The LCK_ type contains: (not explained in detail here)
LCK_M_RIn_NL |
Occurs when a task is waiting to acquire a NULL lock on the current key value and an insert range lock between the current key and the previous key. A NULL lock on a key is a lock that is released immediately. See sys.dm_tran_locks for the lock compatibility matrix . |
LCK_M_RIn_S |
Occurs when a task is waiting to acquire a shared lock on the current key value and an insert range lock between the current key and the previous key. See sys.dm_tran_locks for the lock compatibility matrix . |
LCK_M_RIn_U |
The task is waiting to acquire the update lock on the current key value and the insert range lock between the current key and the previous key. See sys.dm_tran_locks for the lock compatibility matrix . |
LCK_M_RIn_X |
Occurs when a task is waiting to acquire an exclusive lock on the current key value and an insert range lock between the current key and the previous key. See sys.dm_tran_locks for the lock compatibility matrix . |
LCK_M_RS_S |
Occurs when a task is waiting to acquire a shared lock on the current key value and a shared range lock between the current key and the previous key. See sys.dm_tran_locks for the lock compatibility matrix . |
LCK_M_RS_U |
Occurs when a task is waiting to acquire an update lock on the current key value and an update range lock between the current key and the previous key. See sys.dm_tran_locks for the lock compatibility matrix . |
LCK_M_RX_S |
Occurs when a task is waiting to acquire a shared lock on the current key value and an exclusive range lock between the current key and the previous key. See sys.dm_tran_locks for the lock compatibility matrix . |
LCK_M_RX_U |
Occurs when a task is waiting to acquire an update lock on the current key value and an exclusive range lock between the current key and the previous key. See sys.dm_tran_locks for the lock compatibility matrix . |
LCK_M_RX_X |
Occurs when a task is waiting to acquire an exclusive lock on the current key value and an exclusive range lock between the current key and the previous key. See sys.dm_tran_locks for the lock compatibility matrix . |
LCK_M_S |
Occurs when a task is waiting to acquire a shared lock. See sys.dm_tran_locks for the lock compatibility matrix . |
LCK_M_SCH_M |
Occurs when a task is waiting to acquire a schema modification lock. See sys.dm_tran_locks for the lock compatibility matrix . |
LCK_M_SCH_S |
Occurs when a task is waiting to acquire a schema shared lock. See sys.dm_tran_locks for the lock compatibility matrix . |
LCK_M_SIU |
Occurs when a task is waiting to acquire a shared intent update lock. See sys.dm_tran_locks for the lock compatibility matrix . |
LCK_M_SIX |
Occurs when a task is waiting to acquire a shared intent exclusive lock. See sys.dm_tran_locks for the lock compatibility matrix . |
LCK_M_U |
Occurs when a task is waiting to acquire an update lock. See sys.dm_tran_locks for the lock compatibility matrix . |
LCK_M_UIX |
Occurs when a task is waiting to acquire an update intent exclusive lock. See sys.dm_tran_locks for the lock compatibility matrix . |
LCK_M_X |
Occurs when a task is waiting to acquire an exclusive lock. See sys.dm_tran_locks for the lock compatibility matrix . |
ASYNC_NETWORK_IO
This waiting state occurs when SQL Server has prepared the data, but the network does not have enough transmission speed to keep up, so the data of SQL Server has no place to store.
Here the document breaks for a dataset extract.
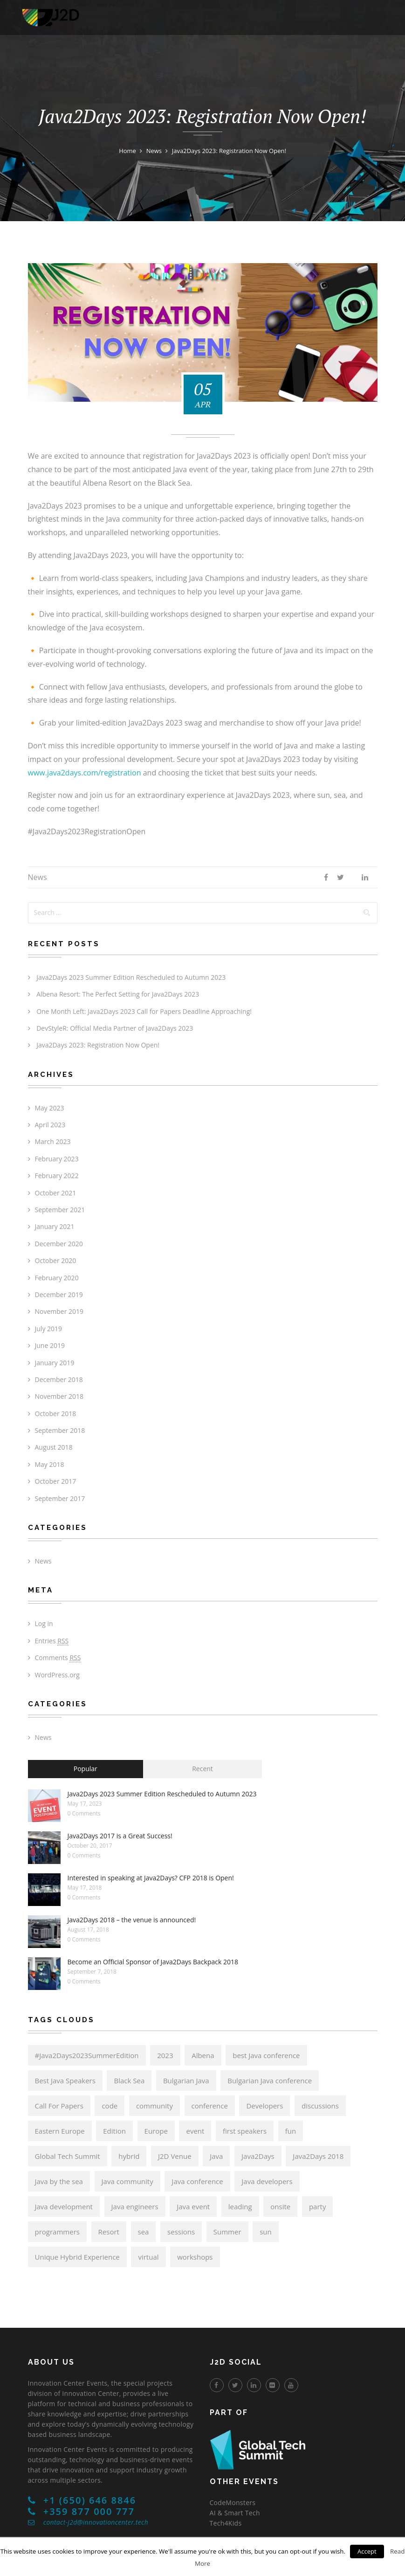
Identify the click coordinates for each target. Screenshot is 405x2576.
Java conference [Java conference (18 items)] (197, 2181)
- This situation is generally not a database problem, and adjusting the database configuration will not be of great help.
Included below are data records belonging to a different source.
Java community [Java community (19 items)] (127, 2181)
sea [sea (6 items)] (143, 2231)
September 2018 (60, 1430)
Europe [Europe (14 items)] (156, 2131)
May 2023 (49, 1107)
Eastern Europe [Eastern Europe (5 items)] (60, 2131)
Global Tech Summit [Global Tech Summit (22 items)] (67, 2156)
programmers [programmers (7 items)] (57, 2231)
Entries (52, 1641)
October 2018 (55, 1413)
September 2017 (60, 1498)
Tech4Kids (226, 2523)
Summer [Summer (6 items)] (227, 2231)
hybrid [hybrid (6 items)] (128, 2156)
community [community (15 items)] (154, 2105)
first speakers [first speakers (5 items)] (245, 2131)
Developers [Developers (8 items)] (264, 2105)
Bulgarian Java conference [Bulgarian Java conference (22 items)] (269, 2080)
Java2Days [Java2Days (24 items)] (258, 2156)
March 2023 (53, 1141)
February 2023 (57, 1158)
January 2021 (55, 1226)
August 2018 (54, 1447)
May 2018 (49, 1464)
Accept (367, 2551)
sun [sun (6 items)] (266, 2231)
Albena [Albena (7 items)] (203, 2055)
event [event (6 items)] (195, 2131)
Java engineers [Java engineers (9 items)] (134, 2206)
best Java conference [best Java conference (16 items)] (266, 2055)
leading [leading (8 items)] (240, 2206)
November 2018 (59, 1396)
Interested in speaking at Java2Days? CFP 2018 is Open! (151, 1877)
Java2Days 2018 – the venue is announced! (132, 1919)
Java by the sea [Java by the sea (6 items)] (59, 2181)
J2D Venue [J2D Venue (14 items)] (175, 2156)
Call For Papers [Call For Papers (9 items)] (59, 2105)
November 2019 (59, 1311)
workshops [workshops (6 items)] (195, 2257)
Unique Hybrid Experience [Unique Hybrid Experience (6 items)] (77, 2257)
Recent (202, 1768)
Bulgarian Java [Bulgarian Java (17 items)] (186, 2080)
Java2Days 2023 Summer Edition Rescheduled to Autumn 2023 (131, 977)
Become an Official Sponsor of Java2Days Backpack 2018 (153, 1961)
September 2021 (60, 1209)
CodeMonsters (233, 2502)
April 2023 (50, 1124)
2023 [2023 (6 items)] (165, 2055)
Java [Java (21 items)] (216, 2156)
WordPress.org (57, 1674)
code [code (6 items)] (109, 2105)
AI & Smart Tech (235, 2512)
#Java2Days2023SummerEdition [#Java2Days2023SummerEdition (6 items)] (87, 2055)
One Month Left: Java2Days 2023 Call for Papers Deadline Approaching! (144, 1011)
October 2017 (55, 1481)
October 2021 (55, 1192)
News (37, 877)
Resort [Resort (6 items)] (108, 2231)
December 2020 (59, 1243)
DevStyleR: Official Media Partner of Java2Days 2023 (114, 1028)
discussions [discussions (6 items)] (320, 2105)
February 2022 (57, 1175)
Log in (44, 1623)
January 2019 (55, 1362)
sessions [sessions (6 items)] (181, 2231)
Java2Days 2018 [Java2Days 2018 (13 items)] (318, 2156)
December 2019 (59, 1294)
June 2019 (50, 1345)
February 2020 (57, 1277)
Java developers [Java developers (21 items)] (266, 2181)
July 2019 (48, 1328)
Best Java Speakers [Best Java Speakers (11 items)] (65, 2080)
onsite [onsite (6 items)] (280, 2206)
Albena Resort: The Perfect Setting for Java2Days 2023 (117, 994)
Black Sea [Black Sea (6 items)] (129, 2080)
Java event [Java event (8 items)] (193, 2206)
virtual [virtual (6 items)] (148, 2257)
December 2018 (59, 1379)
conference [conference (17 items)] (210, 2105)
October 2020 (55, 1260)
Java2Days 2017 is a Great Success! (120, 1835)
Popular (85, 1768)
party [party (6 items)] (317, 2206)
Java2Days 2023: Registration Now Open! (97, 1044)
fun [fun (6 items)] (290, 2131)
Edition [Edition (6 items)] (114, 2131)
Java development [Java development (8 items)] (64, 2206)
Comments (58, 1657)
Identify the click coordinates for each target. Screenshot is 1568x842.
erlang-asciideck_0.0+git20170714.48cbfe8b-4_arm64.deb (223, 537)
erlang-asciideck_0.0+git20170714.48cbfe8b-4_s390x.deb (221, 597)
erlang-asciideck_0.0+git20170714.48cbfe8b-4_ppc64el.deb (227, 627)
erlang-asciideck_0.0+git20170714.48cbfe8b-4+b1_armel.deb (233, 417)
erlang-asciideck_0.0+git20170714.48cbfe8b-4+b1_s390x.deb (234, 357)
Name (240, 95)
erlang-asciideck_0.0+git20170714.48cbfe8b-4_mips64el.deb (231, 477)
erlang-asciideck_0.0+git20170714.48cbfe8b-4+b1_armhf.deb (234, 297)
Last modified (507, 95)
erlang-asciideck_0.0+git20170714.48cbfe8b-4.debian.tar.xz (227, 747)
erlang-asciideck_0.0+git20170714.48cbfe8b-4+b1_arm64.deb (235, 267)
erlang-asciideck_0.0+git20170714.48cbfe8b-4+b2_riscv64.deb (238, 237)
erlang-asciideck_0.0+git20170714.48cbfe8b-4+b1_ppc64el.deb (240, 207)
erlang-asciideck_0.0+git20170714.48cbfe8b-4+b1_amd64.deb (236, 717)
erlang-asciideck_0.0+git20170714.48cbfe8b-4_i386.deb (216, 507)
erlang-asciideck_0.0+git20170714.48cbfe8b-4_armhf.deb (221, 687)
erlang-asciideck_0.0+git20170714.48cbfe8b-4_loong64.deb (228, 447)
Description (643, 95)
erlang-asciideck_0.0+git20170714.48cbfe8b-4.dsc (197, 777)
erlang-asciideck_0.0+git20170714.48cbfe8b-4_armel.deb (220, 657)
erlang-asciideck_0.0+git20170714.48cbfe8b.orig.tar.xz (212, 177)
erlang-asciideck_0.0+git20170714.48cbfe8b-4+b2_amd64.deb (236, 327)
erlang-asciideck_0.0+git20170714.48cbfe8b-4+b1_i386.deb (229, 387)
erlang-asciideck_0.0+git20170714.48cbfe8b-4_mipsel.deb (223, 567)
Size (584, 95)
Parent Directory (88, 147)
- A bottleneck at the network layer is of course a possible cause: is it really necessary to return that much data?
- Performance issues on the application side can also cause ASYNC_NETWORK_IO waits in SQL Server. If you see this type of wait, check the health of the application and whether it is necessary for the application to request such a large result set from SQL Server.
- The way the program returns the result set.